◆ FRAGMENTO DEL DOCUMENTO:

○ ○ ○ ○ ○ ○ ○

Las críticas en la prensa nacional a Elektra en el Real

Los críticos empiezan con bastante dureza el curso del Real, hasta el punto que casi la más benévola es la de Gonzalo Alonso. Se las vamos trayendo.

EL MUNDO:
Es peligroso mirar al interior
Las casi dos décadas que lleva encima el montaje de Grüber mantiene, sobre todo, el sugestivo decorado de Anselm Kiefer, y una cierta elegancia de concepto, pero parece haber perdido cualquier atisbo de dirección de actores. Electra aparece como una Cenicienta desastrada e indiferente a los demás, sin la dolorosa angustia de la mujer trágica. Su madre poco tiene de la reina parricida, convertida aquí en una abuelita que necesita un somnífero y un vaso de leche caliente. La hermana (Manuela Uhl) es la única que, con su vestido blanco, su cabellera negra y sus zapatitos de colegiala, comunica el espanto de la joven que se empeña en olvidar, o sea que está dispuesta a vivir por encima de todo. Cree sensatamente que a los padres no es preciso asesinarlos, y que no puede uno cargar con las culpas de una estirpe que actúa como un lastre opresivo.

Es lástima que la dirección escénica no ayude a la protagonista, una Jane Henschel vocalmente vigorosa que debe apechugar también con un atuendo que no le favorece. También su víctima, la madre convertida en anciana insomne, encuentra en Christine Goerke una intérprete ajustada, que debe cantar sola, pues apenas se le permite un mínimo intercambio con su verdugo. De lo que se desprende que se ha preferido el salón al matadero.

○ ○ ○ ○ ○ ○ ○

◆ DATOS BRUTOS:
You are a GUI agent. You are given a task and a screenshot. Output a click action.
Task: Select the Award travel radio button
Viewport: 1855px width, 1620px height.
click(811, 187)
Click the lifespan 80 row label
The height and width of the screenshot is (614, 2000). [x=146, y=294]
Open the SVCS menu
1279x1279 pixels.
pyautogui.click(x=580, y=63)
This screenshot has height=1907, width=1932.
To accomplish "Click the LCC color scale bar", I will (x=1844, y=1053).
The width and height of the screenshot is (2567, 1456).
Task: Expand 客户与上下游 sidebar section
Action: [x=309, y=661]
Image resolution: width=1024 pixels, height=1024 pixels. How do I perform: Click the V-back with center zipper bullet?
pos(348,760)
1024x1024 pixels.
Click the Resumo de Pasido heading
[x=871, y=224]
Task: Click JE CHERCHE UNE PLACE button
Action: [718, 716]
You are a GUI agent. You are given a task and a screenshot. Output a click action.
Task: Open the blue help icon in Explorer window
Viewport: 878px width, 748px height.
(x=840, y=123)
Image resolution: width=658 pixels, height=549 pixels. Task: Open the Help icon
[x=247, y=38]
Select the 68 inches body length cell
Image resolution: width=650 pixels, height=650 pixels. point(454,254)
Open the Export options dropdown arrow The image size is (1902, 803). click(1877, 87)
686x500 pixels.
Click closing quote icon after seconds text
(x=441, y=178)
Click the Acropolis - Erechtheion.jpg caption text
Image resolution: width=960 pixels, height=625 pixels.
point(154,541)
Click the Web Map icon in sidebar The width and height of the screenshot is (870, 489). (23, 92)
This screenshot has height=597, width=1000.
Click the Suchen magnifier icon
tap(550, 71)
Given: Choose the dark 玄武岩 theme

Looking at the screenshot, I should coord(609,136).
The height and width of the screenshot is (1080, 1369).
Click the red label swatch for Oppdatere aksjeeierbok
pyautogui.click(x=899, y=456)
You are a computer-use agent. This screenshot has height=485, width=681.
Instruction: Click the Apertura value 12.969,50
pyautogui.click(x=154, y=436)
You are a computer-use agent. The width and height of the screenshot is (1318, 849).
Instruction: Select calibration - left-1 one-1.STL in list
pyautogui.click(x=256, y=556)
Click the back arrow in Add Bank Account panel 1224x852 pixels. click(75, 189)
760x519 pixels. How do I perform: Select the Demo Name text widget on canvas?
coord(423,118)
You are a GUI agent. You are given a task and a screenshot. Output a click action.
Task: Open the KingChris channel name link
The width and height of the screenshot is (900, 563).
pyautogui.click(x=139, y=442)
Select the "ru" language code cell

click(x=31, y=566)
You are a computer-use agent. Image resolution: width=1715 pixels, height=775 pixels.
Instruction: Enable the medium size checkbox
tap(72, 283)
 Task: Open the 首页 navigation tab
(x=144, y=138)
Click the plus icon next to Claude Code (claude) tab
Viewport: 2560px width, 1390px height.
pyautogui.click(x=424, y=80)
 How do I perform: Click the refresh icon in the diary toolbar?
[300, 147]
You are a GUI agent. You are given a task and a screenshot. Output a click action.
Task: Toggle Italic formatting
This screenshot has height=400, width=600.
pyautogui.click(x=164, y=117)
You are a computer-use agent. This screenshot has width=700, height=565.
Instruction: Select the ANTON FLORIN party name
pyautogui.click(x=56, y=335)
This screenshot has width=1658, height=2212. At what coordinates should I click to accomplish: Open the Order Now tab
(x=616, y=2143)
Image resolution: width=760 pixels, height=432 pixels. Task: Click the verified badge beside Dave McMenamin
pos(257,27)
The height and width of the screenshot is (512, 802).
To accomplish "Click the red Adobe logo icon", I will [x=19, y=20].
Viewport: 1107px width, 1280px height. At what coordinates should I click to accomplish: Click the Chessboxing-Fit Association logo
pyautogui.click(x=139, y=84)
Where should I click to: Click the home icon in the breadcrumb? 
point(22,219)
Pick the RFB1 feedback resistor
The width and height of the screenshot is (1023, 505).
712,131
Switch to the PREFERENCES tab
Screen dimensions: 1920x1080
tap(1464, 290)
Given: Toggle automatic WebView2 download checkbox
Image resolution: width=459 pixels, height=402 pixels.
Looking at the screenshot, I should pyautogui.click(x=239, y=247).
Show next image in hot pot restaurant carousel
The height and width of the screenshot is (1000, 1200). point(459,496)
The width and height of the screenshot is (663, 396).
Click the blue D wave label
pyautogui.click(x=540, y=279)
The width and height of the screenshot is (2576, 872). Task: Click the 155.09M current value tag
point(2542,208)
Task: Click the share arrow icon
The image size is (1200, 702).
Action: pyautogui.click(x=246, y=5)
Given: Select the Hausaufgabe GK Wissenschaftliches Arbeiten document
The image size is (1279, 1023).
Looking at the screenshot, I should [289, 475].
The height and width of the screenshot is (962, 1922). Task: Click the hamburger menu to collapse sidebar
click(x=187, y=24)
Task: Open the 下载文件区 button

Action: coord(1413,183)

○ ○ ○ ○ ○ ○ ○

◆ EJERCICIOS:
• 1. En el texto sobre las críticas a Elektra en el Real, ¿de quién es el decorado del montaje de Grüber?
• 2. Copia literalmente, del texto sobre las críticas a Elektra, todo lo que va desde "Es lástima que" hasta "salón al matadero.".
Los registros proceden de otra fuente.

◆ SOLUCIONES:
• 1. De Anselm Kiefer.

• 2.
Es lástima que la dirección escénica no ayude a la protagonista, una Jane Henschel vocalmente vigorosa que debe apechugar también con un atuendo que no le favorece. También su víctima, la madre convertida en anciana insomne, encuentra en Christine Goerke una intérprete ajustada, que debe cantar sola, pues apenas se le permite un mínimo intercambio con su verdugo. De lo que se desprende que se ha preferido el salón al matadero.